Schreiben Sie den Text über die neue Forensikplattform im Anschluss an seinen letzten Satz weiter.
═══ AUSZUG
Landesregierung investiert vier Millionen für neue Forensikplattform
Das Hessische Landeskriminalamt und der INNOVATION HUB 110 des Hessischen Präsidiums für Technik entwickeln zurzeit gemeinsam eine Forensikplattform, um die Bekämpfung von Kinderpornographie weiter zu verbessern. Vier Millionen Euro stehen für diese moderne IT-Infrastruktur bereit und sind im Haushalt der Hessischen Landesregierung fest hinterlegt. Daten können so deutlich schneller und zielgerichteter ausgewertet werden – dies ermöglicht Täternetzwerke zu enttarnen und Täter schneller festzunehmen, um Missbrauch von Kindern wirkungsvoll zu verhindern. Durch die weltweite Verbreitung und Verfügbarkeit von kinderpornografischen Darstellungen im Internet stellt allein die Anzahl an Datenträgern bzw. Flut an Datenmaterial, die bei jeder Durchsuchungsmaßnahme sichergestellt und ausgewertet werden müssen, die Ermittler permanent vor große Herausforderungen.
══════
═══ DATENZEILEN
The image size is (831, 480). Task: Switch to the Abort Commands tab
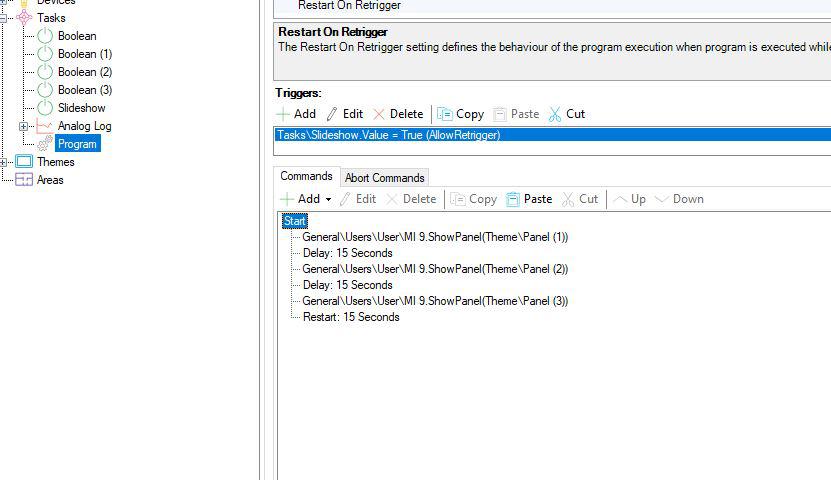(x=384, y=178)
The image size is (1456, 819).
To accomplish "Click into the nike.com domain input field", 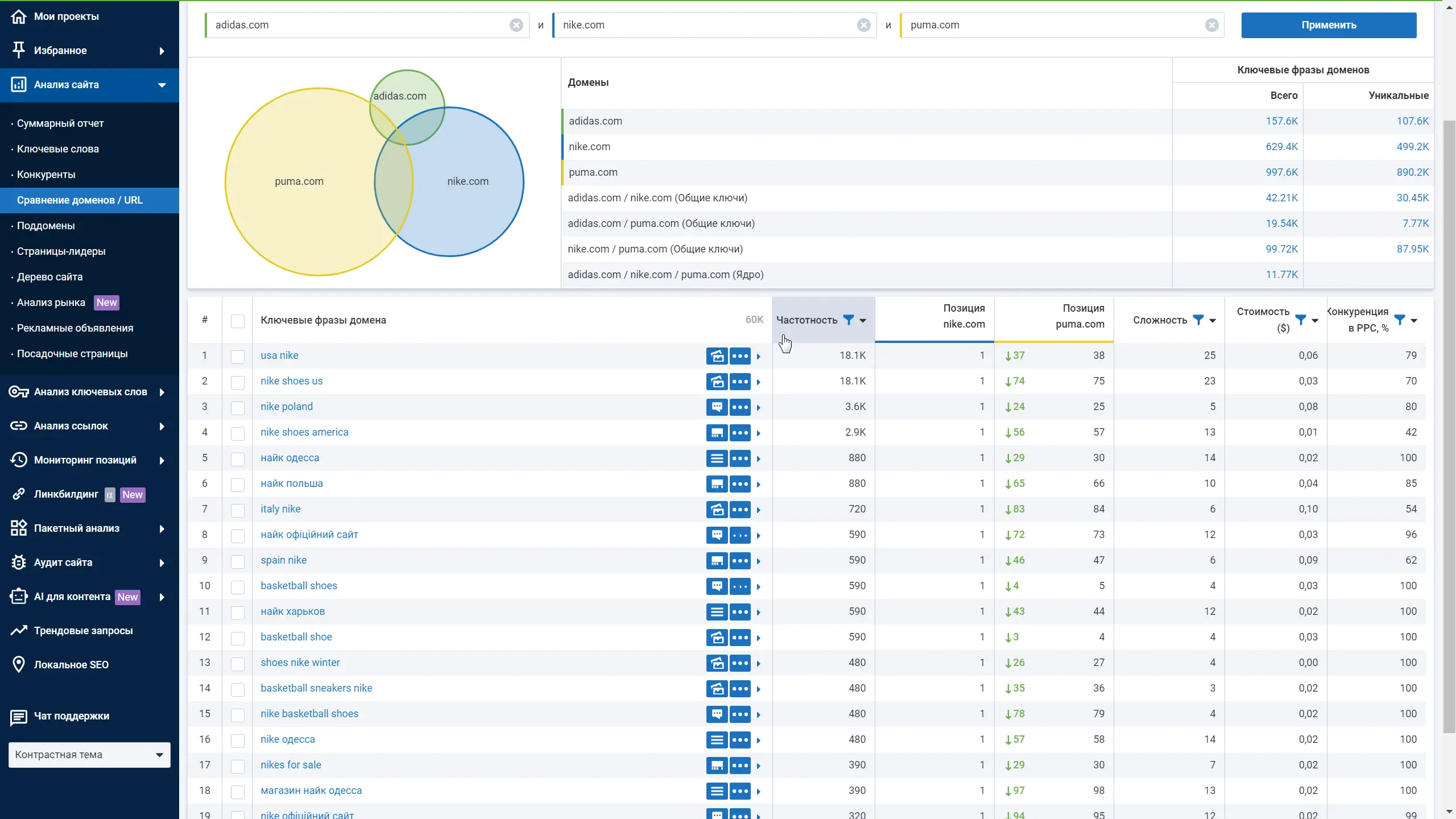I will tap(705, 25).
══════
# AUSGABE
Lange Verjährungsfristen bei sexuellem Kindesmissbrauch
Die strafrechtlichen Verjährungsfristen bei sexuellem Kindesmissbrauch ruhen bis zum vollendeten 30. Lebensjahr des Opfers. Die Verjährungsfristen für sexuellen Kindesmissbrauch betragen dann, je nach Schwere der Tat, zwischen fünf und 20 Jahren. Opfer können also auch noch im Erwachsenenalter Taten aus der Kindheit zur Anzeige bringen. Die hessische Polizei ruft dazu auf, solche Taten zur Anzeige zu bringen, damit Täter bestraft und so womöglich weitere Straftaten an Schutzbefohlenen verhindert werden können. Die hessische Polizei arbeitet im Bereich des Opferschutzes eng mit verschiedenen Hilfseinrichtungen zusammen, sodass Opfern und deren Angehörigen schnell Hilfe und Beratung zuteilwird.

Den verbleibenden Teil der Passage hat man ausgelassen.